## [STATED PROBLEM]
Copy the records word for word, beginning with the line containing "Switch to the Inventory tab" and ending with the line containing "tap(243, 133)", both included. Omit the pictures from your copy.

## [INPUT FOR THIS TASK]
------------------------------------------------

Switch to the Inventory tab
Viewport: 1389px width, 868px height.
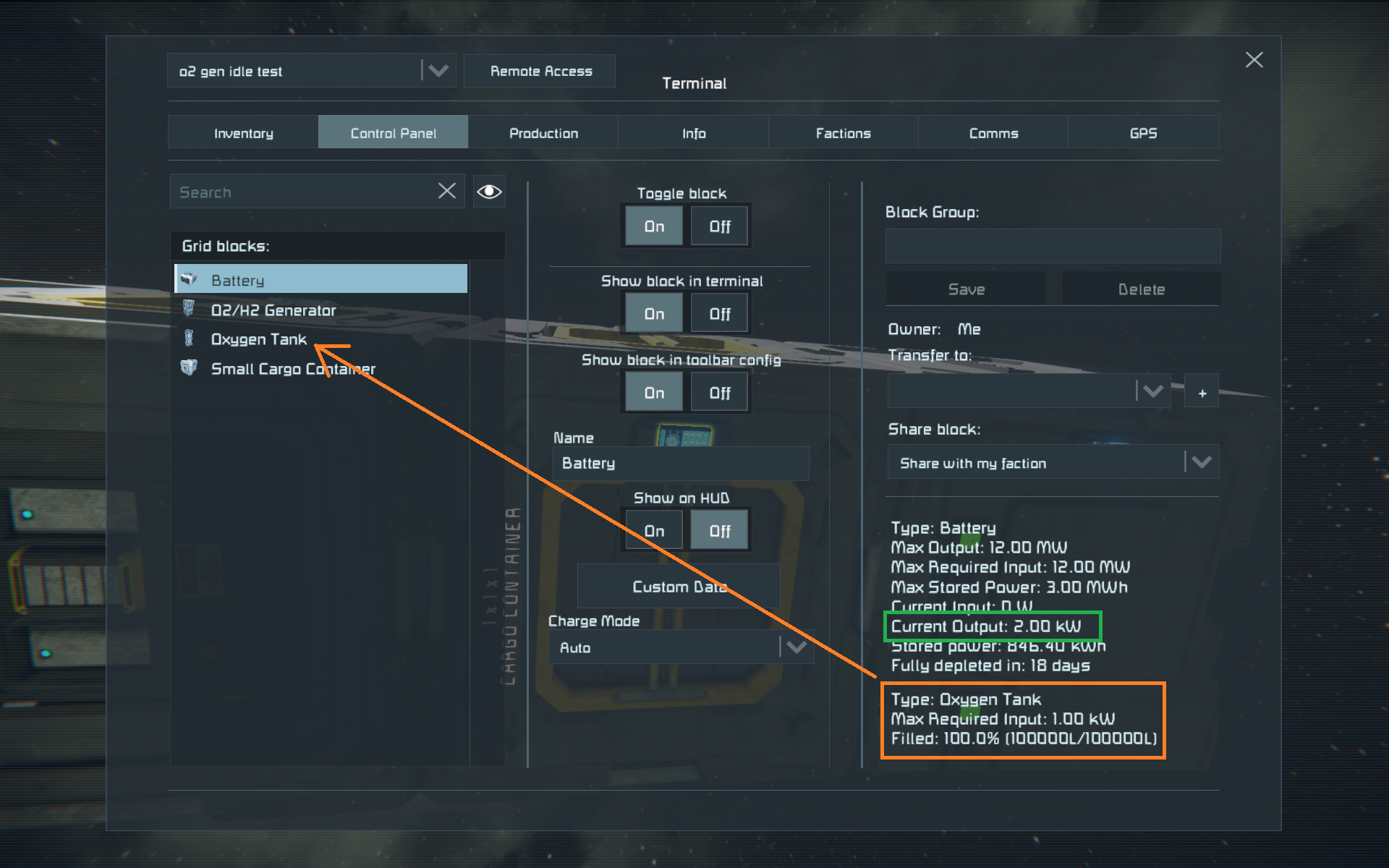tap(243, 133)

------------------------------------------------

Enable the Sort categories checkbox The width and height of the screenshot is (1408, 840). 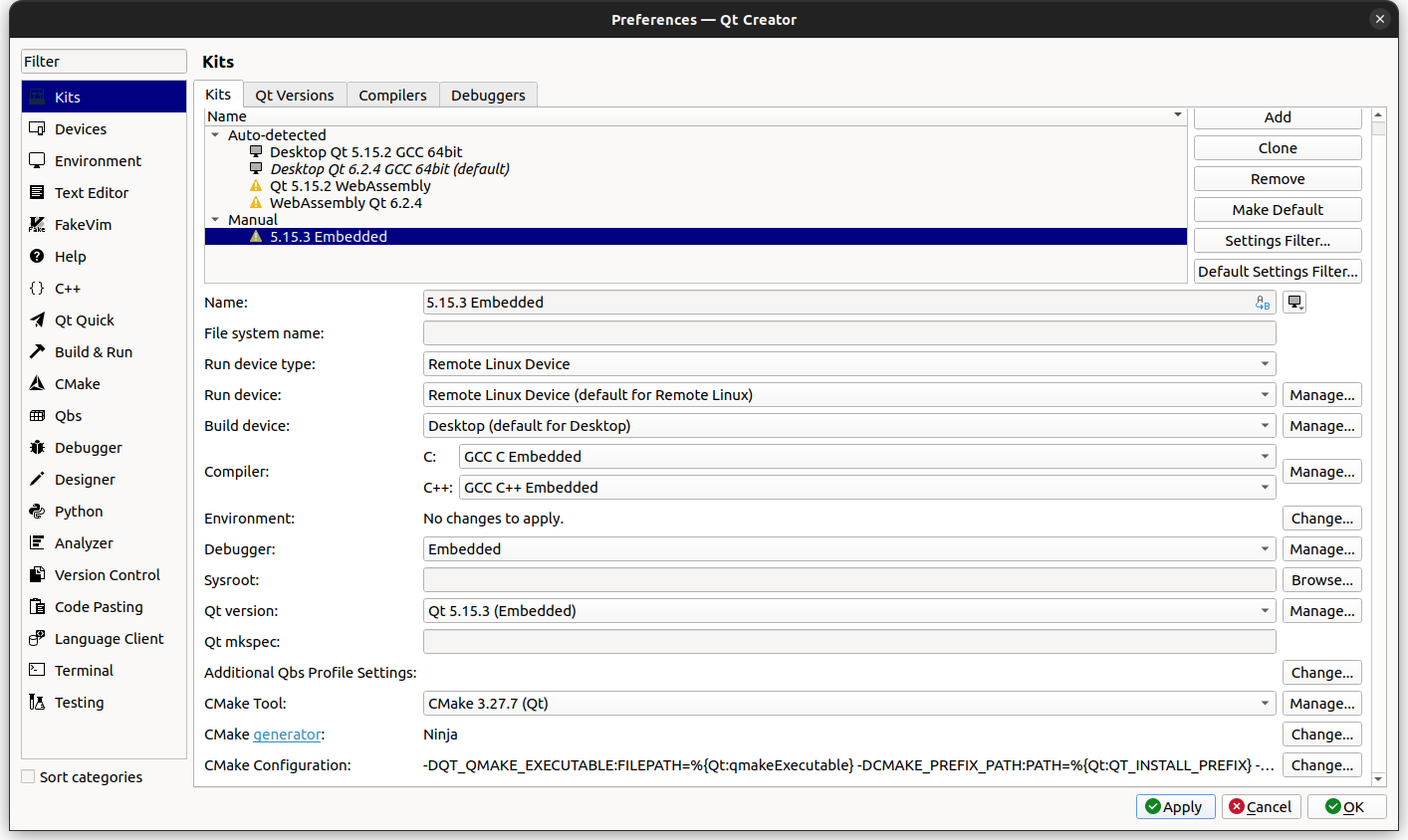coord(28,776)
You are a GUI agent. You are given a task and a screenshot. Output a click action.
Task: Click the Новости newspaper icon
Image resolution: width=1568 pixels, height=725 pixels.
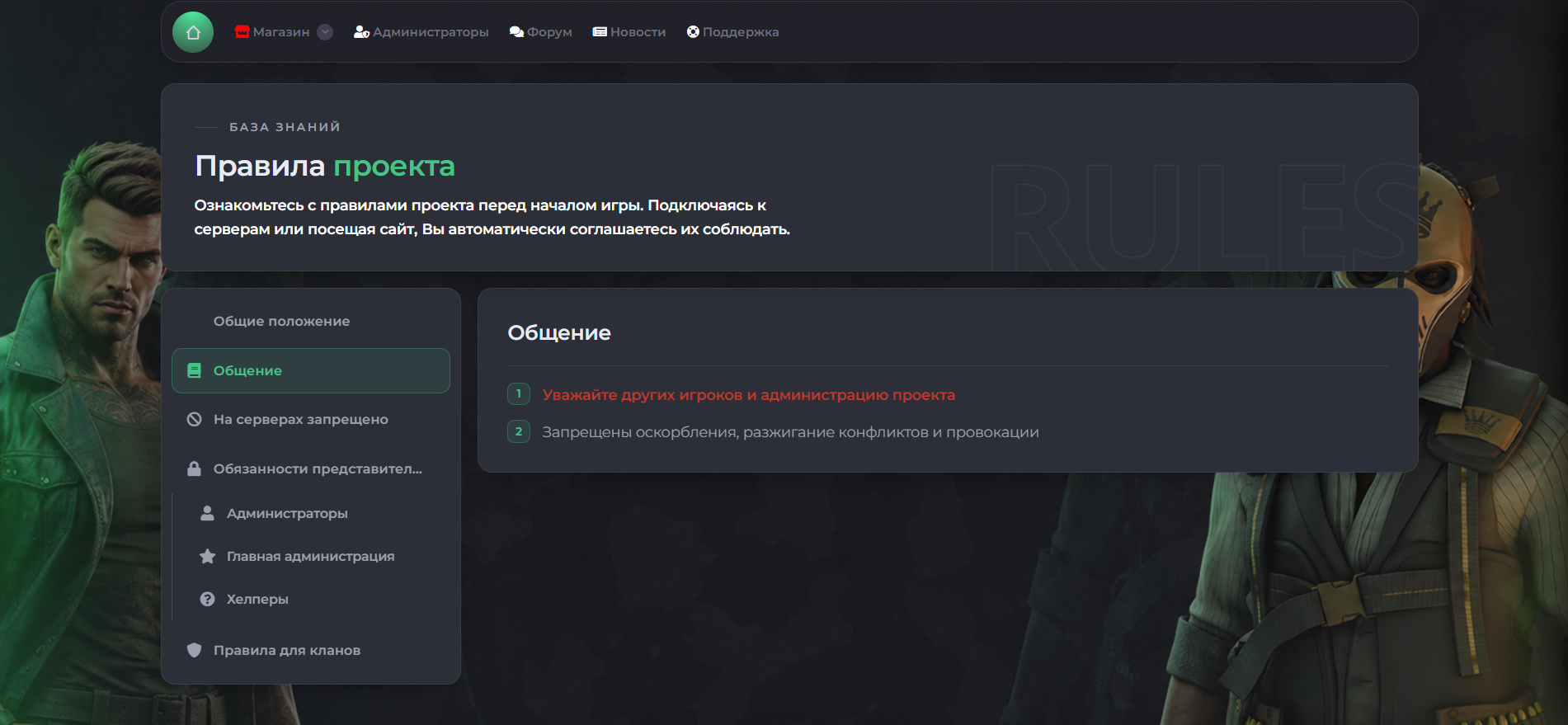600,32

------------------------------------------------

## [TASK OUTPUT]
Switch to the Inventory tab
Viewport: 1389px width, 868px height.
tap(243, 133)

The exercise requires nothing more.